A Lazy Joxter's Final Repose

by Doceo_Percepto



Series: Bendy's Murderous Adventure Across Moominvalley [29]
Category: Mumintroll | Moomins Series - Tove Jansson
Genre: AU where Lazy gets a kinder death, Friendship, Gen, accepting death, mentions of physical and sexual assault
Language: English
Status: Completed
Published: 2018-06-04
Updated: 2018-06-04
Packaged: 2019-05-18 06:40:47
Rating: Teen And Up Audiences
Warnings: Major Character Death
Chapters: 1
Words: 1,749
Publisher: archiveofourown.org
Story URL: https://archiveofourown.org/works/14847705
Author URL: https://archiveofourown.org/users/Doceo_Percepto/pseuds/Doceo_Percepto
Summary: The Joxter has come to the end of his life.
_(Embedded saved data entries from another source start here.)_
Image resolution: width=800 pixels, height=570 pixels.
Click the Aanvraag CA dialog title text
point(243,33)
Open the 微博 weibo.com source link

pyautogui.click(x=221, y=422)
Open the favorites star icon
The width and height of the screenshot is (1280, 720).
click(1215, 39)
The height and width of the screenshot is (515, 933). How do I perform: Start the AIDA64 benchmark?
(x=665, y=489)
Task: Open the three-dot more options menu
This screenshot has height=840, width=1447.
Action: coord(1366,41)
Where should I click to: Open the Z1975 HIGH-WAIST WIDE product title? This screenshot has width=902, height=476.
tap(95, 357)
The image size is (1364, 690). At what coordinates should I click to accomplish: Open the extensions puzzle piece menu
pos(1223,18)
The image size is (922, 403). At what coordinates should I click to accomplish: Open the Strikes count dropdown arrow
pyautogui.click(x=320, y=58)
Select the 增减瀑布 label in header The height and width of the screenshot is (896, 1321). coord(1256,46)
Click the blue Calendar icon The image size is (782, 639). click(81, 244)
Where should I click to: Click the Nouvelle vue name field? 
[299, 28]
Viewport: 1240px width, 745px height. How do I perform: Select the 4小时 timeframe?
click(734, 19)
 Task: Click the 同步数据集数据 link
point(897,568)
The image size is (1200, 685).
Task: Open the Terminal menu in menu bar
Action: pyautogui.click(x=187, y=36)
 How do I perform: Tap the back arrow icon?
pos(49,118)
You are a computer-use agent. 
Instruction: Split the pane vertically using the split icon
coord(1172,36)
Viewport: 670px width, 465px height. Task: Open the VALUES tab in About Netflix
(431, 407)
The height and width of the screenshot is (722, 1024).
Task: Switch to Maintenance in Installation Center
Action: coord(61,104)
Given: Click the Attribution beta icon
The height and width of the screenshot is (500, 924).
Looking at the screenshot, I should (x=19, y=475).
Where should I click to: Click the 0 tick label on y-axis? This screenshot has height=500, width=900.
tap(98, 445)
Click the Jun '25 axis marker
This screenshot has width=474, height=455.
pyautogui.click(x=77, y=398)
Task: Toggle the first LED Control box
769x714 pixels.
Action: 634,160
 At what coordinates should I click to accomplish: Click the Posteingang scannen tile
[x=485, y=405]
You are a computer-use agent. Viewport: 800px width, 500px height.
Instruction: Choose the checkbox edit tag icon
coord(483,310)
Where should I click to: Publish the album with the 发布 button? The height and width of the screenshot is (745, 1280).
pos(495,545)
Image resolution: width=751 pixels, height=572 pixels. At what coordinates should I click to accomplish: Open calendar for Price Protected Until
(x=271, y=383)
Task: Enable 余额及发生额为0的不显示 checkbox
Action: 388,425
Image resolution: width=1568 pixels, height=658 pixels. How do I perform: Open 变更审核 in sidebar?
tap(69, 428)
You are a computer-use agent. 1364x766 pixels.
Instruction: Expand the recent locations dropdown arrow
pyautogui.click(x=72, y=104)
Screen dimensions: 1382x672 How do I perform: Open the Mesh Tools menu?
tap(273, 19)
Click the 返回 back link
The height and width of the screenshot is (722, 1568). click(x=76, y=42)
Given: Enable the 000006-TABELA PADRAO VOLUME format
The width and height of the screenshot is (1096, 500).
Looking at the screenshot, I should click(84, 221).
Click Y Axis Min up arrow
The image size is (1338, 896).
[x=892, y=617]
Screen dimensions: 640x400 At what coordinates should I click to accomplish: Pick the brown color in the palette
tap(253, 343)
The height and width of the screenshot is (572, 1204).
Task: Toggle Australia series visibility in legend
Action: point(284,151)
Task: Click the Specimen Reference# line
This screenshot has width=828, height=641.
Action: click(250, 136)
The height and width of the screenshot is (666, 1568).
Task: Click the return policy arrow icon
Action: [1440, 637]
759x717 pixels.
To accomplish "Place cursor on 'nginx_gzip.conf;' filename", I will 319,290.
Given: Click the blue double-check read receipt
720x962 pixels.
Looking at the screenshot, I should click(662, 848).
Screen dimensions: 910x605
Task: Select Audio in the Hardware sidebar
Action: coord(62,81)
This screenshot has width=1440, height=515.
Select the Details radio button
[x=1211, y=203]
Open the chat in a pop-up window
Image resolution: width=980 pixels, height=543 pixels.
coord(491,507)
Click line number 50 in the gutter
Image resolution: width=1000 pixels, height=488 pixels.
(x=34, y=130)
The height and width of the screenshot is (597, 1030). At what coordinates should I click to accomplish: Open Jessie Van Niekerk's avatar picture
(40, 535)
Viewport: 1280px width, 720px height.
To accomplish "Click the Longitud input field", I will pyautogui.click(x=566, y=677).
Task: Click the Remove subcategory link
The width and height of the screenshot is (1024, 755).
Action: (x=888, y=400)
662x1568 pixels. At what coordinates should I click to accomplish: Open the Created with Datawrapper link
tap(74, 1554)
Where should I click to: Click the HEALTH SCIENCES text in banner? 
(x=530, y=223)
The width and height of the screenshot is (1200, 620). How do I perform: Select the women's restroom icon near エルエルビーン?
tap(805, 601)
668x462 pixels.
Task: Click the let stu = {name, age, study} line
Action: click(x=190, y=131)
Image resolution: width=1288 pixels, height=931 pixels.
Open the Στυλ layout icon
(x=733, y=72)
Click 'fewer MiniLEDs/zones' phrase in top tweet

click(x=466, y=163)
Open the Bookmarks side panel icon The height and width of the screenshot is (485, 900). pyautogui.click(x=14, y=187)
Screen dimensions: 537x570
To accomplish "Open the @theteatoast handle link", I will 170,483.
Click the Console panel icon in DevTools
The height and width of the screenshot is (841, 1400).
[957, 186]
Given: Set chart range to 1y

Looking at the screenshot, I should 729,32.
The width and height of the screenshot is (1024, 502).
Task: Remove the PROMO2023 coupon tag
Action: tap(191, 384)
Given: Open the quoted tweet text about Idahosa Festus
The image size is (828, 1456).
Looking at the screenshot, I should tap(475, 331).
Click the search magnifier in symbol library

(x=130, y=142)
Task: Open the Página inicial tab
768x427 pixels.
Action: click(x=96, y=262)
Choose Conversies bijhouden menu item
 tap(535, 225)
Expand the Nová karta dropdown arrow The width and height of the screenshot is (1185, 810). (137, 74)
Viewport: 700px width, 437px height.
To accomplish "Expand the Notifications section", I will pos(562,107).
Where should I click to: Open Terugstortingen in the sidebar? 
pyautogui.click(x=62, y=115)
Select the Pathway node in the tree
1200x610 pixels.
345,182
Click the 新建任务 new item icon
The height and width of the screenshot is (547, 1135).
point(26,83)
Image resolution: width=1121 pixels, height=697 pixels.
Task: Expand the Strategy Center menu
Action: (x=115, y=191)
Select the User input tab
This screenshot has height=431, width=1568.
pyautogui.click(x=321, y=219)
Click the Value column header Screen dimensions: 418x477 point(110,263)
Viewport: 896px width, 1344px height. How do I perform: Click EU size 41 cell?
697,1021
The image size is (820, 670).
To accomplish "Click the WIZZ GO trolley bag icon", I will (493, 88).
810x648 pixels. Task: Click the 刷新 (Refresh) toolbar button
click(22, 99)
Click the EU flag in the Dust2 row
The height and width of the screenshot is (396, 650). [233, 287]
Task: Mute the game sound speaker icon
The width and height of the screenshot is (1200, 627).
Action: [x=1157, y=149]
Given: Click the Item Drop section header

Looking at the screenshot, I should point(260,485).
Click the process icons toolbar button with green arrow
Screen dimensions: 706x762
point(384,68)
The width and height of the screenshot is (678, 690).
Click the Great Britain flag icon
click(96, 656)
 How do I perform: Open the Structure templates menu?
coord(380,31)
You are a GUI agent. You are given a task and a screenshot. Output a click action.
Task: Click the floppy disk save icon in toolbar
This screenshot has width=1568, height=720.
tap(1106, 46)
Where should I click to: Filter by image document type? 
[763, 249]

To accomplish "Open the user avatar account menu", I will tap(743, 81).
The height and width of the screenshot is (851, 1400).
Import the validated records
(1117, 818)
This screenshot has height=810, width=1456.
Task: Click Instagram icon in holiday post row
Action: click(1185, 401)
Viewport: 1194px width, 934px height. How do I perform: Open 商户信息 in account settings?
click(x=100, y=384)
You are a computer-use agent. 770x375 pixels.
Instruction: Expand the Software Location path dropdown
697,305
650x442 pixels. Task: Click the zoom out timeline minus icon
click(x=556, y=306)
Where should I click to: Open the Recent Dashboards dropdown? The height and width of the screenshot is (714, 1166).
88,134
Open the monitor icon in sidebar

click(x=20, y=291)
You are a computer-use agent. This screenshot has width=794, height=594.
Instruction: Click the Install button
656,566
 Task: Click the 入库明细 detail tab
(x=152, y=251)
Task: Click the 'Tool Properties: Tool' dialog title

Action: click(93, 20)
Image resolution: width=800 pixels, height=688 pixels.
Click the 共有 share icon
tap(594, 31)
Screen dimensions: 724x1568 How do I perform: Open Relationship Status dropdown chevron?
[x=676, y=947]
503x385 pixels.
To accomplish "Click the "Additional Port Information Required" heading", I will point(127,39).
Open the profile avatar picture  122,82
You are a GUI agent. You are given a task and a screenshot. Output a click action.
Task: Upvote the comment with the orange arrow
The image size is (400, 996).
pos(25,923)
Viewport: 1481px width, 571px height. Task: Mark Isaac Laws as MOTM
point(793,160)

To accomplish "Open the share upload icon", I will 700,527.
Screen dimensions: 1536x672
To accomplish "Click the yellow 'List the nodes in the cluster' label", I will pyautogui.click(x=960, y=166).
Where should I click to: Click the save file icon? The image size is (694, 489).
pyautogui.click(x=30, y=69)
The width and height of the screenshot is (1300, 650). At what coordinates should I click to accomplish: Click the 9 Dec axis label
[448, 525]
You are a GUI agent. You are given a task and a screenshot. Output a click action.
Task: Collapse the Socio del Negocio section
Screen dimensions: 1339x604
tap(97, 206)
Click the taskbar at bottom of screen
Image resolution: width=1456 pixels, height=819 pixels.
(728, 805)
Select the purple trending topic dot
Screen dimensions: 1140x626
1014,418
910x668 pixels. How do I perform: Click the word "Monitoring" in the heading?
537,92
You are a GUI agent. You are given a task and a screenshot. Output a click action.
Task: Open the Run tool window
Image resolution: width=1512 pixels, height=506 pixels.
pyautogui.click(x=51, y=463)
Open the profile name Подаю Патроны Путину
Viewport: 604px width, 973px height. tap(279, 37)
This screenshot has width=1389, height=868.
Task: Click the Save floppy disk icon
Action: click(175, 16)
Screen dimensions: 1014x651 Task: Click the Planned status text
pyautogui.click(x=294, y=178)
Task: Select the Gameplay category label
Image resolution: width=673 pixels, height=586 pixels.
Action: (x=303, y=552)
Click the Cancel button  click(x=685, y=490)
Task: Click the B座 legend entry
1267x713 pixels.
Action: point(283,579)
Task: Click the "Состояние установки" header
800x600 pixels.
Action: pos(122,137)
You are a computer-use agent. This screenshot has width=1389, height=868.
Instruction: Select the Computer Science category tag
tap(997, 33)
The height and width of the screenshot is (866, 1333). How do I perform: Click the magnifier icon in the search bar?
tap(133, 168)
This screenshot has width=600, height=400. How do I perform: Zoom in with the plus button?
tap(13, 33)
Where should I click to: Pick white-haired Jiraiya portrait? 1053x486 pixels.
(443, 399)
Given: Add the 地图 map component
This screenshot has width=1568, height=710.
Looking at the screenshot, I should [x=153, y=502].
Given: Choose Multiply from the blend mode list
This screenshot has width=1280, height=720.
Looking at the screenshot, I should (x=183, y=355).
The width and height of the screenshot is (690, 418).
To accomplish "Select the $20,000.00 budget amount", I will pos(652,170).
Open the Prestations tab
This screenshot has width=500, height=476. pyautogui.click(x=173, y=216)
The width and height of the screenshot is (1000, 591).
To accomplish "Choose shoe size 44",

He and a long-time friend spend one final afternoon together.





	A Lazy Joxter's Final Repose

**Author's Note:**

> This is an alternate take on how the Joxter might die, and it's a much more positive happy one. However, this also takes place in an AUy sort of realm where Happy ends up dying pretty fast / doesn't join Bendy and the Joxter's nice little entourage. The only reason for that is because I wrote this before I finished the story Happy, and I wasn't sure where I was gonna take it at the time.

Every year, winter became more difficult to endure. The chill delved deeper and deeper into his bones, and no matter how much fluff or blankets he added to his canoe-nest, he could never truly find warmth. The cold lingered at his core, in a way that hinted, _you will never be warm again._

His joints ached. Nowadays, slogging through the snow tired him before he even began to do it. Foraging for food, even in the nearby wild berry bushes that had grown to enormous, healthy size in his lifespan, became an exhausting, nearly insurmountable task. He was, most of all, _tired_. Being a Joxter, he was familiar with sleepiness, and had always preferred a nap to almost any other task (perhaps, of course, barring those tasks involving Snufkins). But this was a new, pervasive tiredness. A weariness that not even a good, long sleep could banish. That weariness was deepest this winter. Deep enough that he thought he may not want to leave his nest at all. He did not want to eat, did not want to drink. He did not want to wake up.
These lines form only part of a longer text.